Abstract

Abstract Languages exhibit structure at a number of levels, including at the level of phonology, the system of meaningless combinatorial units from which words are constructed. Phonological systems typically exhibit greater dispersion than would be expected by chance. Several theoretical models have been proposed to account for this, and a common theme is that such organization emerges as a result of the competing forces acting on production and perception. Fundamentally, this implies a cultural evolutionary explanation, by which emergent organization is an adaptive response to the pressures of communicative interaction. This process is hard to investigate empirically using natural-language data. We therefore designed an experimental task in which pairs of participants play a communicative game using a novel medium in which varying the position of one’s finger on a trackpad produced different colors. This task allowed us to manipulate the alignment of pressures acting on production and perception.

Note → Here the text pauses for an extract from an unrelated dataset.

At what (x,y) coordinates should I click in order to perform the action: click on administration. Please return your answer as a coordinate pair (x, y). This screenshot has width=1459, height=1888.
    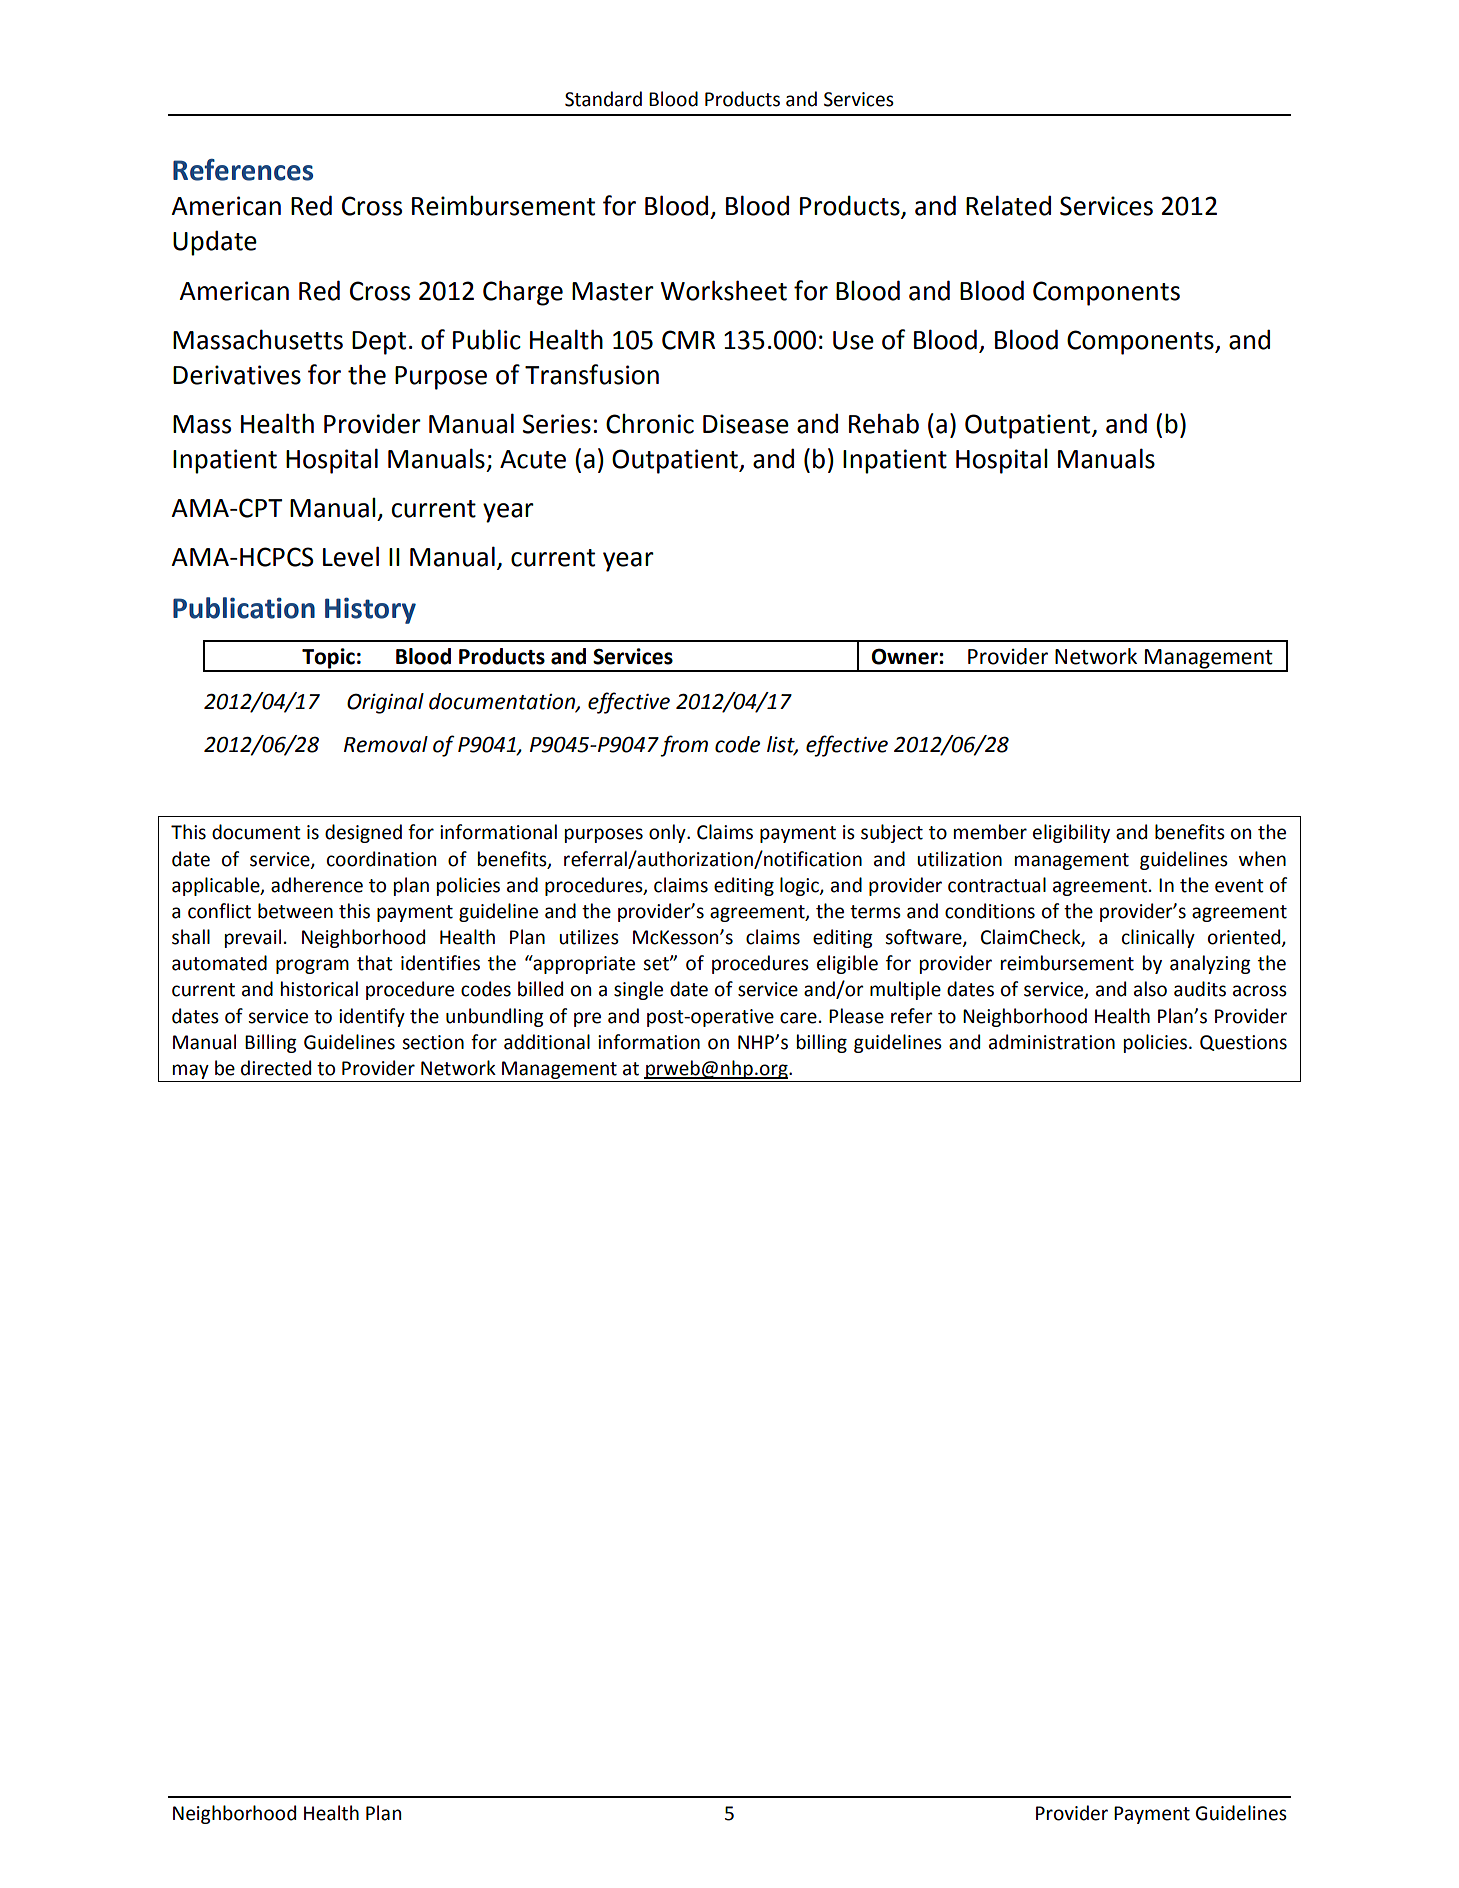
    Looking at the image, I should click on (1052, 1042).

Here we used it to investigate (1) whether above-chance levels of dispersion would emerge in the resulting systems, (2) whether dispersion would correlate with communicative success, and (3) how systems would differ if the pressures acting on perception were misaligned with pressures acting on production (and which would take precedence). We found that above-chance levels of dispersion emerged when pressures were aligned, but that the primary driver of communicative success was the alignment of production and perception pressures rather than dispersion itself. When they were misaligned, participants both found the task harder and (driven by perceptual demands) created systems with lower levels of dispersion.